I suppose at this point we should examine the price difference. The Vantage is
£79,995. The DB9 we’re talking about here is about £109,000. That’s a big
gulf and on paper at least that isn’t really explained by the performance
gap.
Both do 0-60 in 4.something sec and both will top 175. But if you look behind
the spec sheets, a different picture emerges. The V8 feels like it’s
struggling to be fast whereas the DB9 makes it all seem so effortless. This
means that in the Vantage you’re always having to work the box and hammer
the brakes, whereas in the DB9 you can just sit there with your hair on fire
listening to Ken Bruce.
I think then that if you bought the Vantage you’d spend large chunks of your
time with it wishing you’d spent the extra £29,000 and gone for the DB9.
When I first wrote about this car, oh ages ago now, I described it as
perfect and I know some of you who’ve had flat batteries are cursing me for
that.
But I won’t back down. There is, as Mr Bacon once told us, “no excellent
beauty that hath not some strangeness” about it.
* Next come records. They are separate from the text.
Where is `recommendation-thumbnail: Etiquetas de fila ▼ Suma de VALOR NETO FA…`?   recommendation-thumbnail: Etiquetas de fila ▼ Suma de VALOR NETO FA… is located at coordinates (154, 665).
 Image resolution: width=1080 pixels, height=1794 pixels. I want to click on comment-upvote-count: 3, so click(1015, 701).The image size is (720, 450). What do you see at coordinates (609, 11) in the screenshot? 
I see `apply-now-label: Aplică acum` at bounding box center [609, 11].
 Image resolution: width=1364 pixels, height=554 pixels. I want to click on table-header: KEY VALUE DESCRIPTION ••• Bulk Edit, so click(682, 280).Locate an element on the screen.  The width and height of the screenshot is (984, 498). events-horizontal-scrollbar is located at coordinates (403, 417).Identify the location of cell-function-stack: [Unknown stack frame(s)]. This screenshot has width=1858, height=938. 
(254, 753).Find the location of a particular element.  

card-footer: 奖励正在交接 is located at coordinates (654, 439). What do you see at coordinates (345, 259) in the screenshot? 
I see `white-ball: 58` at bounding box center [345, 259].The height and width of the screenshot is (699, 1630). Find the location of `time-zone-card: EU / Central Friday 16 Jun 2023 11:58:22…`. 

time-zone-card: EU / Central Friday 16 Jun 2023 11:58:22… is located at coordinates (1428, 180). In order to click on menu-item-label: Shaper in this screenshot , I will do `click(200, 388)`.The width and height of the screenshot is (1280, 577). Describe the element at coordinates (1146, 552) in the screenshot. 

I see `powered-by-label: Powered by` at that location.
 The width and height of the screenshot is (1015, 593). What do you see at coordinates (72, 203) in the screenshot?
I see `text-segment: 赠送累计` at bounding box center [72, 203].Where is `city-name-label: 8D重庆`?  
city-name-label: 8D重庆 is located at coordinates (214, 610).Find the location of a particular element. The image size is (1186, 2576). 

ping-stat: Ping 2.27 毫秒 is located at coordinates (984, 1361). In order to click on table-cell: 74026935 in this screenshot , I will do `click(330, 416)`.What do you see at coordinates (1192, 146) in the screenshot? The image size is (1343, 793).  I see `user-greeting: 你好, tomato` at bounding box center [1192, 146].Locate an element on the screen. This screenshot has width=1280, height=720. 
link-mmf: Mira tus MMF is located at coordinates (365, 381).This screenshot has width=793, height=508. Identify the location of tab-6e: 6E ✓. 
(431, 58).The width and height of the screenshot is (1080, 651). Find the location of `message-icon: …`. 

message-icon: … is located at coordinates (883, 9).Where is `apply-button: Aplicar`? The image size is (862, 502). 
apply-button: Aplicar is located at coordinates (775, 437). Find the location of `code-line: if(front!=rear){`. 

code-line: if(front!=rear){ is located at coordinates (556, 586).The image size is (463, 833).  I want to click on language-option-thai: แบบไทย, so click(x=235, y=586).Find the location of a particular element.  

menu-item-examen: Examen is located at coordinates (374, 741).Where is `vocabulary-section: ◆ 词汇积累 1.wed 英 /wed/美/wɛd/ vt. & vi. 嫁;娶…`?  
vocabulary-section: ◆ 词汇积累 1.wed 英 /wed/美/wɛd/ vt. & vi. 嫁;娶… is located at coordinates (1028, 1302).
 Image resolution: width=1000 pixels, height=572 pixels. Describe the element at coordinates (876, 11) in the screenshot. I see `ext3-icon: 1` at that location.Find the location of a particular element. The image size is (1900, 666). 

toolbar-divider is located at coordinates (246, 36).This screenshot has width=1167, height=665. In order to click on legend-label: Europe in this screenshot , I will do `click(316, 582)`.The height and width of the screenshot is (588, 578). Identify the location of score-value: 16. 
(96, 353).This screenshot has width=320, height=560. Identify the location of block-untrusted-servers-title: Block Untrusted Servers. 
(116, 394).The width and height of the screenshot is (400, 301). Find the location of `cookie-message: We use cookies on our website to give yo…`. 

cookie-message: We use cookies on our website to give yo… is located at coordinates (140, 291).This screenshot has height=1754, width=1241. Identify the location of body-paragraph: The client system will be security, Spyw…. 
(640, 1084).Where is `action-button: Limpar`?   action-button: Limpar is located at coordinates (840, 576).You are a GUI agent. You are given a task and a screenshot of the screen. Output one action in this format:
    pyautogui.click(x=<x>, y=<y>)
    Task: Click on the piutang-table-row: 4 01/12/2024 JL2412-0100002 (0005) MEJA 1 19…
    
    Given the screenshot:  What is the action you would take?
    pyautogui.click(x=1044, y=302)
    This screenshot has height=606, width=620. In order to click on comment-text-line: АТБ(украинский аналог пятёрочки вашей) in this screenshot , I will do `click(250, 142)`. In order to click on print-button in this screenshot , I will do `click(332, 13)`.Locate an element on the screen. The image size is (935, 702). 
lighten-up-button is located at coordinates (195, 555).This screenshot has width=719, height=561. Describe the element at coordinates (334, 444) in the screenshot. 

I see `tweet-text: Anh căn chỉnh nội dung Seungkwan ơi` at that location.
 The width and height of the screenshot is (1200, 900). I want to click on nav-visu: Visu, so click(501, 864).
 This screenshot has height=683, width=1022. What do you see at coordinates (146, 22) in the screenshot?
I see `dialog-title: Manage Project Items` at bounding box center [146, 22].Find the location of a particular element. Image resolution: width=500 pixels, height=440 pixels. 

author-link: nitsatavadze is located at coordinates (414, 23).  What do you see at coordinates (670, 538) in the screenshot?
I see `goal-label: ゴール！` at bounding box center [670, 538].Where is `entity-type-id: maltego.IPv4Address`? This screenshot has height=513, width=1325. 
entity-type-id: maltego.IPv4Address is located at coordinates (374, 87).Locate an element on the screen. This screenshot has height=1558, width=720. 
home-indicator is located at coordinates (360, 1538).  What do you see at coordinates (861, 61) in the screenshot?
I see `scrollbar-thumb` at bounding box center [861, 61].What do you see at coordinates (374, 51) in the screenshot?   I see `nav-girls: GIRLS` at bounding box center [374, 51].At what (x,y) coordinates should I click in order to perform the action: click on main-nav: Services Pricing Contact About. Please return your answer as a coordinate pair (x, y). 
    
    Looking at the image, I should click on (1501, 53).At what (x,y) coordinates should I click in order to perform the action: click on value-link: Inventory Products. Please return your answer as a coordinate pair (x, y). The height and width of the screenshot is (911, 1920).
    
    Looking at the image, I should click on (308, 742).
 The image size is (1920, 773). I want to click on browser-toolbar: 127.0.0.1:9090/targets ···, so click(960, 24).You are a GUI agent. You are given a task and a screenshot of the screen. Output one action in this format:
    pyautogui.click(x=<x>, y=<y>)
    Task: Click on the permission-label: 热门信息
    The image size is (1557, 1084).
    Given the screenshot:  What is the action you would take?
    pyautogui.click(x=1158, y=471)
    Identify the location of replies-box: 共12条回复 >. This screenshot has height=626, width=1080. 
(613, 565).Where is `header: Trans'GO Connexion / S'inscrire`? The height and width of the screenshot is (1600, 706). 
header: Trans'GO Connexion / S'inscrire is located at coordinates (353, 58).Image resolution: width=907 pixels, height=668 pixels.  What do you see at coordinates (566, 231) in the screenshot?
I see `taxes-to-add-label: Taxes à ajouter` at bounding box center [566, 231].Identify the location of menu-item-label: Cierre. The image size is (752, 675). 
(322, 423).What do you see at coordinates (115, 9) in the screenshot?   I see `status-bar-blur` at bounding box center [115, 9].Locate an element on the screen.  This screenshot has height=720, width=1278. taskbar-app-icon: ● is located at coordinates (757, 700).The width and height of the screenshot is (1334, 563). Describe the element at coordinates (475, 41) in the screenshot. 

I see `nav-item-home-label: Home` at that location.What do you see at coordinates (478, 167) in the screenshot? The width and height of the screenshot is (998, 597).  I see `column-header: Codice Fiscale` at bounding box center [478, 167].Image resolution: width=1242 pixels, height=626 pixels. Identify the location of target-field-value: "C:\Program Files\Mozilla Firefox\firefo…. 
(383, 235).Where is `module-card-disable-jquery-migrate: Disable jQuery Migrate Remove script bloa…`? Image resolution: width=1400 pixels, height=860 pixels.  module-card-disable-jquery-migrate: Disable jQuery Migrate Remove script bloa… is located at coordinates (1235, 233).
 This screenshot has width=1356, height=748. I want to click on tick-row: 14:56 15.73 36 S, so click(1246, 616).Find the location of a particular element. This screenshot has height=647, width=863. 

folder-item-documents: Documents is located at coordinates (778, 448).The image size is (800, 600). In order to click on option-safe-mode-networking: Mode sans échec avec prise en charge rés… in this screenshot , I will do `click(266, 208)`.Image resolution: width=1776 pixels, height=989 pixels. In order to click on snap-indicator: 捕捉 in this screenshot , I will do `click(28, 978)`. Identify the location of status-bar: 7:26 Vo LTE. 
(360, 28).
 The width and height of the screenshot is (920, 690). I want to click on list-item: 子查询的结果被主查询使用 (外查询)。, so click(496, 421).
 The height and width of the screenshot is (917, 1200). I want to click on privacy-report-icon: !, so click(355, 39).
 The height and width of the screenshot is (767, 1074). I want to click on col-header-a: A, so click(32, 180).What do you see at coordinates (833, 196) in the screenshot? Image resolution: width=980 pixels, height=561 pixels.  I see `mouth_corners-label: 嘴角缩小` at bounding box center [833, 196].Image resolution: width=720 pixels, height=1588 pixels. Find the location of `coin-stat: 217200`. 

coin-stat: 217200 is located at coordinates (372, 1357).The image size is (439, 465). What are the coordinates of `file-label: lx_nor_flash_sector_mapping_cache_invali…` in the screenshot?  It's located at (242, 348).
And the strangeness of a DB9 with a flat battery is that you have longer to
sit around looking at it.
Buy a battery charger........
JIm Cunnington, Norwich, England
OK Jeremy - when will we have a review of the Casino Royale DBS?
Paul Taylor, Belfast, NI
If I had a DB9 I would be driving it 24/7 but 109,000 is a hec of a lot of money to spend on acar that might not always start properly if you haven't driven it for a few days
Emma, Nottingham, England
well what if you have to go out of town or something for a few days and you come back and your car doesnt start? Whether or not that is true is debatable, but if it is that certainly is a problem. A car should start whenever you put the key in and turn, if not somethings wrong with it, ESPECIALLY a brand new $160k car.
Jake, las vegas, NV/USA
Clarkson is absolutely right. Why would you buy a car like this and not drive it? I don't understand people who buy an Aston, Ferrari, Lamborghini, or any other fantastic car and then not drive it.